Redox Reactions of Reduced Flavin Mononucleotide (FMN), Riboflavin (RBF), and Anthraquinone-2,6-disulfonate (AQDS) with Ferrihydrite and Lepidocrocite

Flavins are secreted by the dissimilatory iron-reducing bacterium Shewanella and can function as endogenous electron transfer mediators. To assess the potential importance of flavins in Fe­(III) bioreduction, we investigated the redox reaction kinetics of reduced flavin mononucleotide (i.e., FMNH₂) and reduced riboflavin (i.e., RBFH₂) with ferrihydrite and lepidocrocite.

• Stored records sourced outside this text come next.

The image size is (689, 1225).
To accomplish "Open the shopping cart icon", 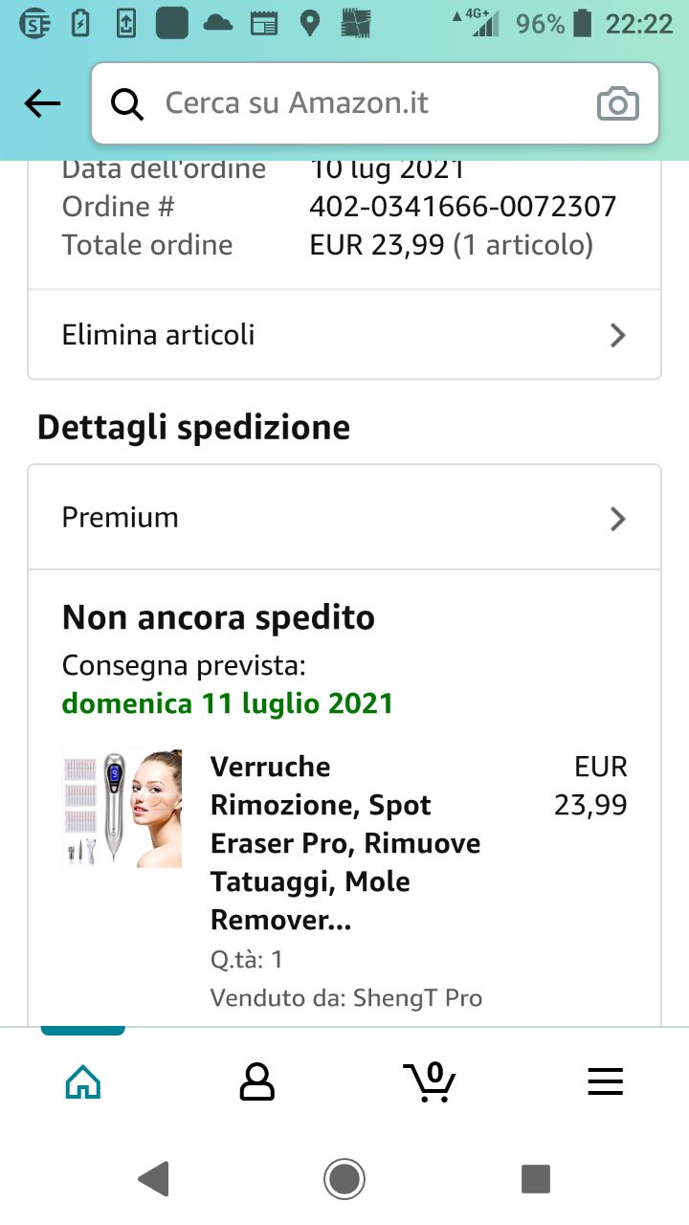I will (431, 1081).
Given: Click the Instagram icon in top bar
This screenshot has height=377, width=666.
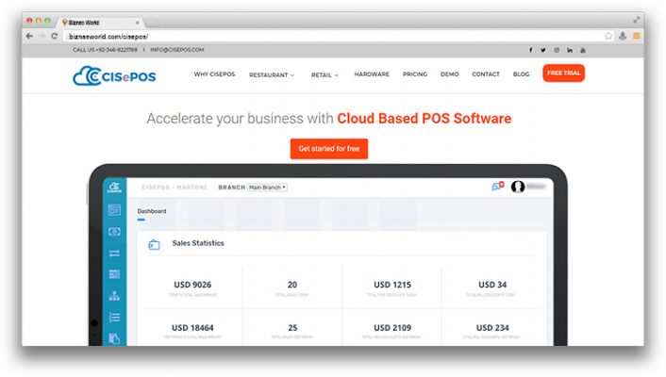Looking at the screenshot, I should click(557, 50).
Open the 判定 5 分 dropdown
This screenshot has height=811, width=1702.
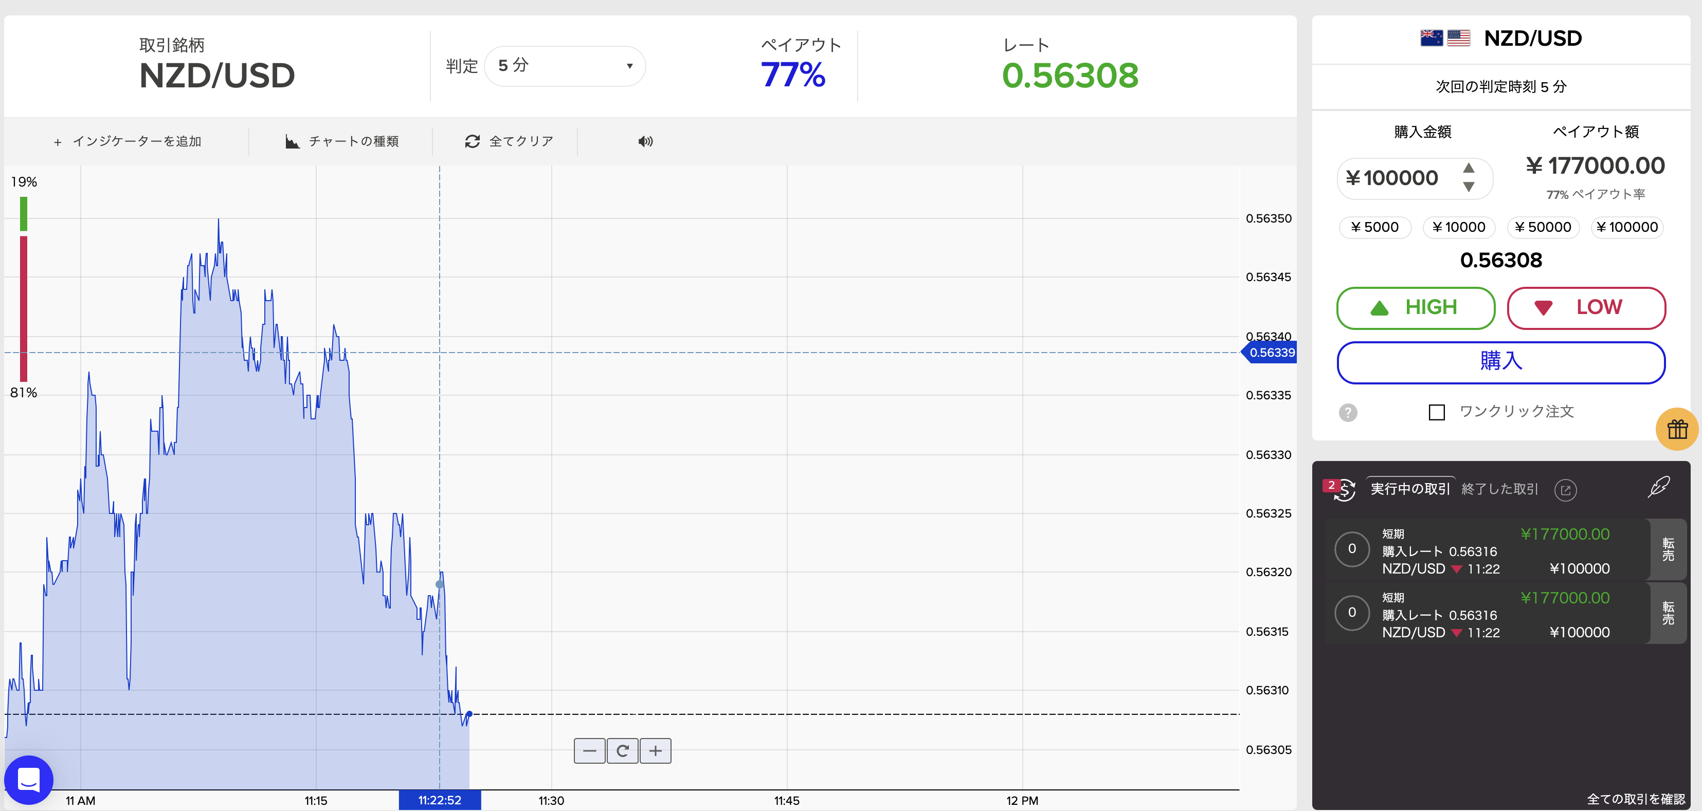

The organic reductants rapidly reduced and dissolved ferrihydrite and lepidocrocite in the pH range 4–8. The rate constant k for 2-line ferrihydrite reductive dissolution by FMNH₂ was 87.5 ± 3.5 M^–1·s^–1 at pH 7.0 in batch reactors, and k was similar for RBFH₂. For lepidocrocite, k was 500 ± 61 M^–1·s^–1 for FMNH₂ and 236 ± 22 M^–1·s^–1 for RBFH₂. The surface area normalized initial reaction rates (r_a) were between 0.08 and 77 μmol·m^–2·s^–1 for various conditions in stopped-flow experiments. Initial rates (r_o) were first-order with respect to iron­(III) oxide concentration, and r_a increased with decreasing pH. Poorly crystalline 2-line ferrihydrite yielded the highest r_a, followed by more crystalline 6-line ferrihydrite and crystalline lepidocrocite. Compared to a previous whole-cell study with Shewanella oneidensis strain MR-1, our findings suggest that the reduction of electron transfer mediators by the Mtr (i.e., metal-reducing) pathway coupled to lactate oxidation is rate limiting, rather than heterogeneous electron transfer to the iron­(III) oxide.